* GOAL OF THE EXERCISE
Go through the data below and gather each line containing "computer".

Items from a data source
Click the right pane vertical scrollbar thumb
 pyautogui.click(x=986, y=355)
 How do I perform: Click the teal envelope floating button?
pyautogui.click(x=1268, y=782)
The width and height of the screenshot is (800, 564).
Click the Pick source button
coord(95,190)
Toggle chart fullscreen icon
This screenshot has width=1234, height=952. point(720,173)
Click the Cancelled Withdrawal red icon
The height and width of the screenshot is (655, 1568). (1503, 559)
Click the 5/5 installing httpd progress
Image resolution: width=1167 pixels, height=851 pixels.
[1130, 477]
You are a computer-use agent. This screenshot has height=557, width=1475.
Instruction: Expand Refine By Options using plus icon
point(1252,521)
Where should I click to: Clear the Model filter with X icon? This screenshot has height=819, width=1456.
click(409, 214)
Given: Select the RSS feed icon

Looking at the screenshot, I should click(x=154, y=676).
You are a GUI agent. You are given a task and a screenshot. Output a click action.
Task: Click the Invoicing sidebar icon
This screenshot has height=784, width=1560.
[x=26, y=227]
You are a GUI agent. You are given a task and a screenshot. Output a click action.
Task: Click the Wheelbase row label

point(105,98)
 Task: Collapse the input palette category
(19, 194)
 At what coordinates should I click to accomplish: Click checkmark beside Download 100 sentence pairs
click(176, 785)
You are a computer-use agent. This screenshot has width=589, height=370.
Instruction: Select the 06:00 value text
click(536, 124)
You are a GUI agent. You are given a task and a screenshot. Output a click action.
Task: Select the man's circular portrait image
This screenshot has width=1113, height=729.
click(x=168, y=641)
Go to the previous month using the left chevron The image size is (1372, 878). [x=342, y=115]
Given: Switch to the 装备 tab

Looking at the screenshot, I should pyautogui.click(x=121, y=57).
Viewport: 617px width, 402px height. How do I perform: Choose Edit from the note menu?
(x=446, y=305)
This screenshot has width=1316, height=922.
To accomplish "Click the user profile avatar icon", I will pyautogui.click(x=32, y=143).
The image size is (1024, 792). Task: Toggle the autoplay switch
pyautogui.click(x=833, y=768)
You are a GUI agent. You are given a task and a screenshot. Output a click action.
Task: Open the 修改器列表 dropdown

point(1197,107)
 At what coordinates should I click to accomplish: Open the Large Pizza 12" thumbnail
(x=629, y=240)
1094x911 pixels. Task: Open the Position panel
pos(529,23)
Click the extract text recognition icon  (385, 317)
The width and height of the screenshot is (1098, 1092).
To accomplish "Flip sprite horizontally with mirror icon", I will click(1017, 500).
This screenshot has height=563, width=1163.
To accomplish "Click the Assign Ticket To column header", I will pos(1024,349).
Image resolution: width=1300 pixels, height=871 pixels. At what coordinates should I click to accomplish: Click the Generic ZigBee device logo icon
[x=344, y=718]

* THE ANSWER
You are a computer-use agent. This screenshot has height=557, width=1475.
You are a computer-use agent. This screenshot has width=589, height=370.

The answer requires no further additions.